VILLAGE VOICE
July 22, 1997

The X-Philes
Ten Years of Essential Music

The Kitchen
July 11-13, 1997
BY ROBERT HILFERTY
For the past 10 years, a loosely defined ensemble called Essential Music has been presenting and advocating what it calls "new and neglected music of the American experimental tradition." Last weekend, EM, led by its founders, John Kennedy and Charles Wood, reprised and premiered a diverse selection from its ample repertoire, works which roughly reflect the creative fallout of John Cage and Henry Cowell. What this aesthetic boils down to is avoiding "schools", such as minimalism and serialism, and embracing what Cage referred to as "the world of X, chaos, the new science."

Morton Feldman certainly fits that bill, and his enchanting Between Categories (1960), for pairs of violins, cellos, pianos, and chimes, lulls the listener into exploring subtle shades of quiet and slowness. The performance was ravishing: exquisite sounds seemed to hover glowingly before your rapt ears. John Cage's Two2 was likewise a slow excursion into a quiet realm, yet more enigmatic if more frustrating.

The 45 minute composition, consisting of understated chords relayed between two (unprepared) pianos, is aggressively anti-dramatic: Battling your boredom and going beyond it is part of the experience. Cage was perhaps being cagey when he admitted to William Duckworth in Talking Music, "I believe in things that are inexplicable," but here he genuinely practices what he preaches.

Duckworth is also a worthy composer, and his dynamic Revolution for huge percussion ensemble and piano, was one of the better newer pieces presented, as was Kyle Gann's Snake Dance No.2. Gann, who's better known as the Voice's new -music critic, is no composer manqué.

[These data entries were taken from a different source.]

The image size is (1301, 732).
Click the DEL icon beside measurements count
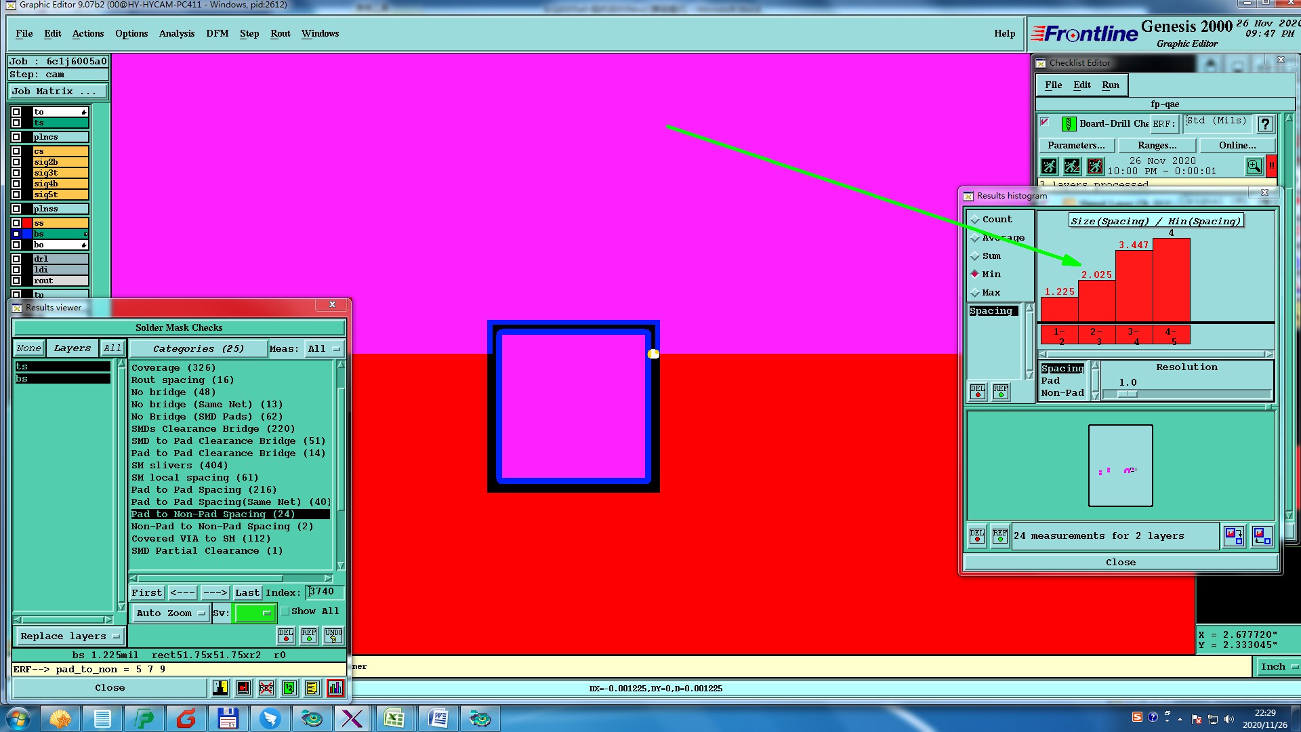click(x=977, y=536)
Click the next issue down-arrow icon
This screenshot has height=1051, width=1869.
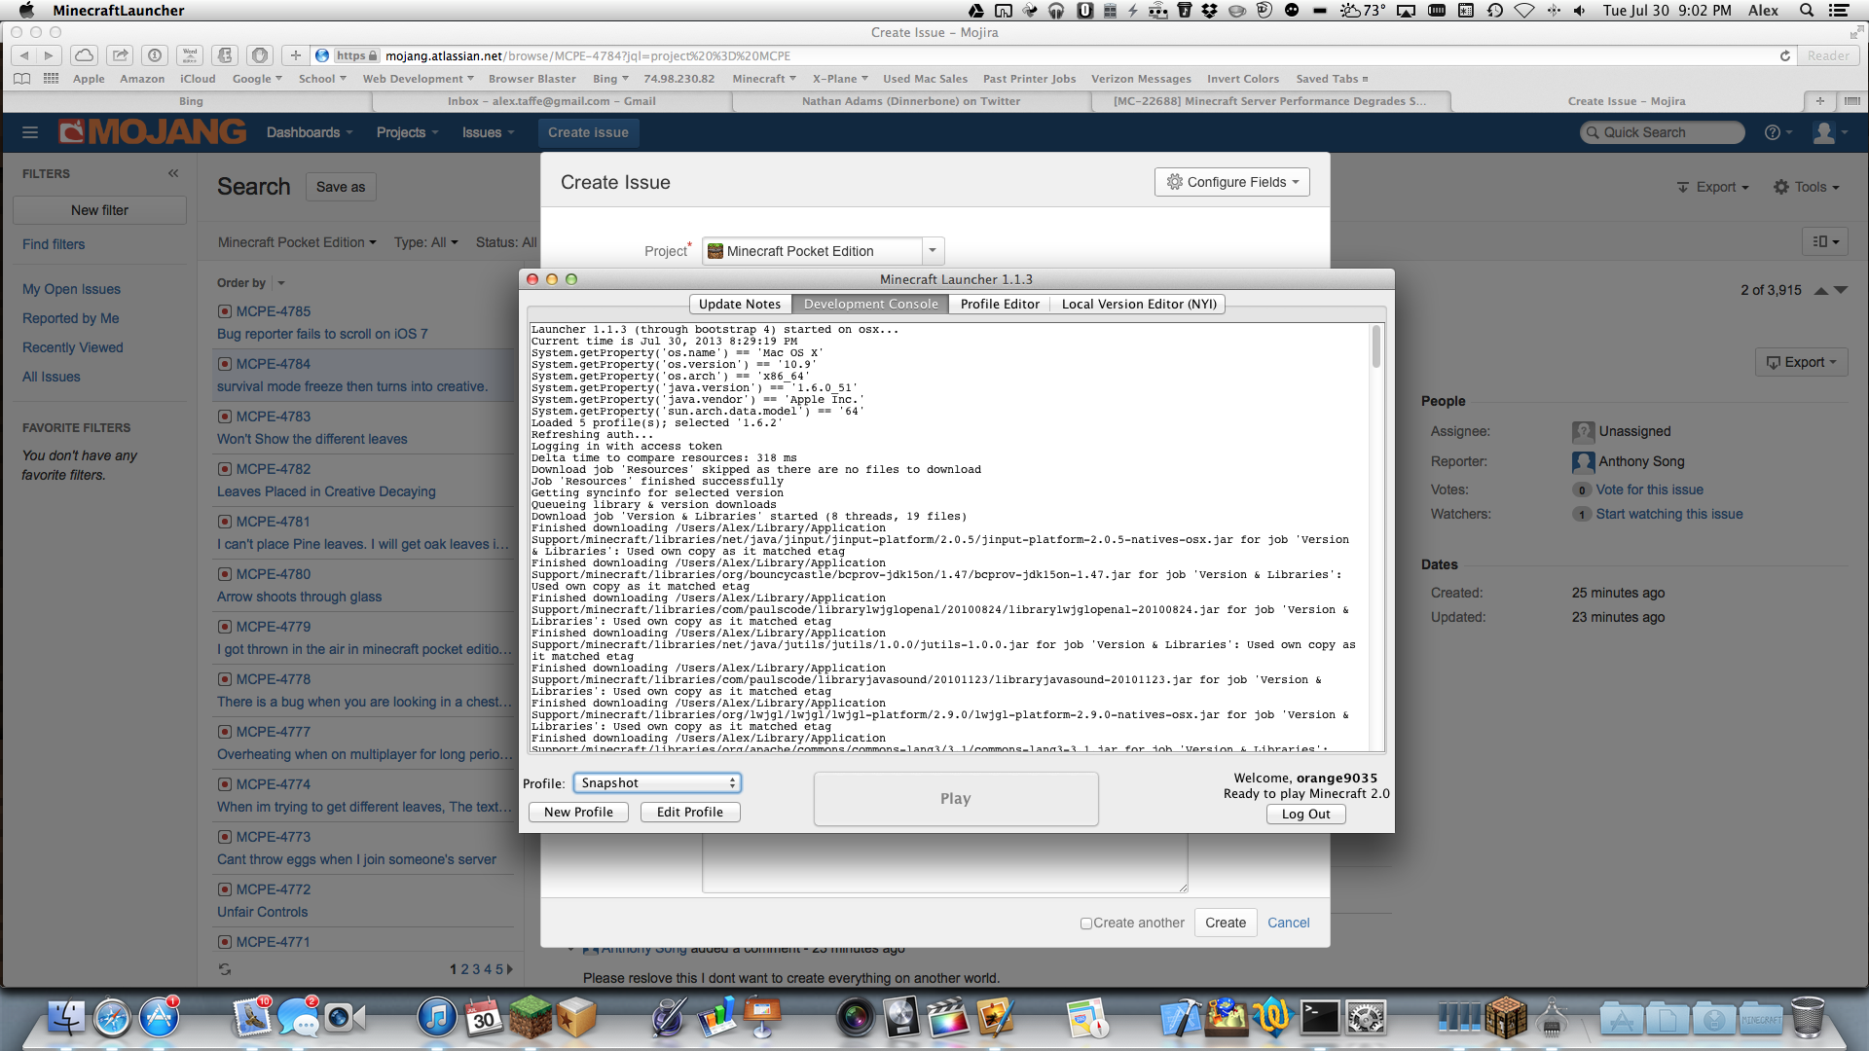pyautogui.click(x=1841, y=290)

His work, inspired by the pulse-shifting of Native American music and the polytempos of Conlon Nancarrow, is a thrilling intermeshing of rhythmic cells.

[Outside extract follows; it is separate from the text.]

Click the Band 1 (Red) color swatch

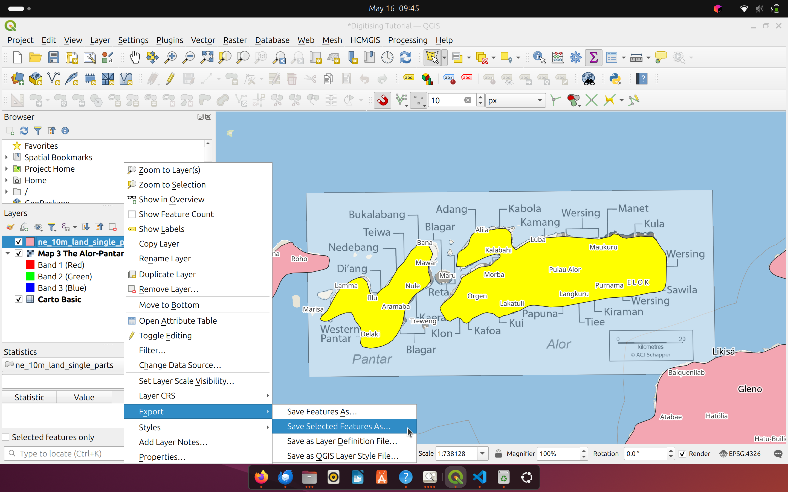30,265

Two of EM's favorite "finds," Johanna Magdelena Beyer (1888-1944) and William Russell (1905-1992), were also represented. Beyer, Cowell's assistant--who took over his New Music Editions while he was doing time in San Quentin on a homosexual morals charge--wrote disarmingly odd pieces, and Music for Spheres is no exception. Scored for lion's roar, triangle, two violins, and a cello, this is a ghostly work, suggesting both celestial clockwork (the cello's ostentatious ostinato) and galactic nebulousness (undulating violins).

Russell's tongue-in-cheek Music for Minsky was performed with great verve, as a gay go-go boy, Angel Davis, swerved his hips and a magenta-gowned librarian-type, Miss Joan Marie Moossy, stripteased. At the very end, a nude and busty Penny Arcade shouted, "That's Burlesque!"

One of the more successful coups of this three day festival was not by an American composer but by German Dadaist Kurt Schwitters. His Ursonate (1922-1926), a four-movement work made entirely out of German phonemes strung together and pulled apart in sundry combination, is a masterpiece of pure nonsense made meaningful through musical form. Musical sequences are built through repetition, fragmentation, interpolation, variation, pauses, and so on (the first movement is a rondo with four motifs). The whimsical piece was given an enthusiastic , humorous performance by a madly gesticulating Dary John Mizelle, who convinces you that his Sprechstimme gibberish is the most important thing in the world. Mizelle is himself an accomplished composer, as evidenced by his flute and percussion Suite, the most tightly composed piece of the entire series.

A much less successful "sound text" was Cornelius Cardew's The Great Learning. Unlike Ursonate, which creates a meaningful musical syntax out of silly syllables, this unfortunate offering renders incomprehensible a perfectly sensible Confucian text translated by Ezra Pound. The music amounts to nothing more than an annoying 45-minute drone. It left denizens of the Downtown music scene wandering about like zombies off the set of Night of the Living Dead.

Wood and Kennedy are facile experimentalists in their own right. Woods Three fields to a Tree is a quaint, lovely trio for three electric teapots that whistle wistfully until their steam runs out. Kennedy's The Winged Energy Of Delight is a delightful piece for perky Chinese cymbals and toy piano. Wood fared less well with Red Grass Appearing, an interminable quartet for whimpering whistlers, as did Kennedy, whose Full Measures of Devotion sounds like a very unexperimental background music for a Caribbean cruise commercial. More of James Tenney (whose short but dense deus ex machina for gong and digital delay was performed) and Robert Ashley (whose sardonic aria Odalisque was sung beautifully in Italian by Thomas Buckner) are in order.

Although EM doesn't always succeed in playing what's essential, its unwavering commitment to the experimental is vital in a contemporary music milieu where the lack of invention is amply rewarded.